En dessous, on voit deux exemples d'écoulement laminaire devenant turbulent, l'un plus fortement que l'autre.




C’est au 19ième siècle que Osborne Reynolds réalisa une expérience qui consistait en un tube dans lequel coulait de l’eau et qui contenait un autre tube plus fin, placé au centre, et par lequel un colorant pouvait être injecté au milieu de l’écoulement.


Le tube étant transparent, il pouvait voir le colorant conserver d’abord sa position (centrale) dans l’écoulement puis subitement se mélanger rapidement à l’ensemble de l’écoulement sur toute la largeur du tube. Pour ça, il fallait que l’écoulement devienne subitement turbulent.


C’est ainsi qu’il découvrit, que l'écoulement d’un fluide (dans ce cas un liquide) dans un tube devenait turbulent à partir d’une certaine distance.

La distance en question dépendait de la vitesse de l'écoulement, de la section du tube, et aussi de la température, mais quelque chose restait constant, et c’était le produit de la vitesse du fluide «v» par cette distance précise là (celle où se produit le changement) «d», le tout divisé par la viscosité cinématique «υ».

Donc v.d / υ , et ce résultat constant est représenté par Re


On a donc: Re = v.d / υ

La viscosité cinématique «υ» = viscosité dynamique «μ» / masse volumique «rho».

Alors cinématique et dynamique, ça se ressemble beaucoup, mais la première fait référence à un mouvement, et l’autre à une force.


Cette transition laminaire / turbulent se retrouve aussi dans l’élévation de la fumée d’une cigarette, qui commence toujours à s’élever de manière plus ou moins «droite» avant de brusquement opter pour une trajectoire sinueuse et se mélanger à l’air autour.
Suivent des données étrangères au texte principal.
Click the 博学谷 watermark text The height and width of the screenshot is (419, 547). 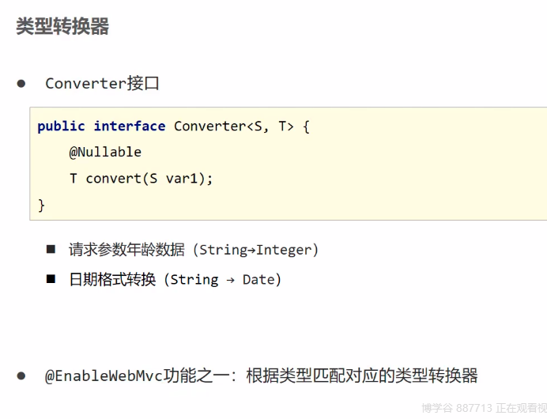click(x=436, y=408)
J’ai dit plus haut que cet écoulement turbulent ne nuisait pas trop à la portance (contrairement au décollement), mais par contre il augmente notablement la traînée et c’est donc la raison pour laquelle il est important d’en tenir compte.


Maintenant, si l’on reprend la même équation Re = v.d / υ , qu’on l’applique à un profile d’aile, mais que l’on choisi comme distance, non pas comme plus haut, celle où se produit le changement, mais plutôt la longueur de la corde du profile, et comme vitesse, celle de l’avion, on obtient le nombre de reynolds maximum atteint sur ce profile.


Le reynolds correspondant au passage laminaire / turbulent, c’est le reynolds critique Rcr, et la distance où se produit le changement est donnée par: d = Rcr . υ / v

Ça vaut environ 500000 pour une simple plaque lisse et plane.


Remarque, pour de l’air à température normale, υ vaut environ 15 . 10(-6)



Mais au fait, pourquoi l'écoulement passe-t'il brusquement de laminaire à turbulent?

En fait, les molécules du fluide concerné sont soumises à plusieurs influences principales: leur inertie qui tend à les faire aller tout droit plutôt que de suivre la courbure du profile, les différentes interaction avec les autres molécules (agitation thermique, par exemple) et les aspérité de la surface de l'aile, et la viscosité qui tend à les faire adhérer à la surface, à la "paroi" de l'aile, et aussi à se coller un tout petit peu entre elles.

Le régime laminaire dure aussi longtemps que ces forces de viscosité maintienne l'écoulement en bon ordre vis à vis de la surface de l'aile ou "entre elles" dans le cas de l'exemple de la fumée de cigarette. Et le régime turbulent apparaît dès que les autres influences (inertie, par exemple) prennent le pas sur la viscosité.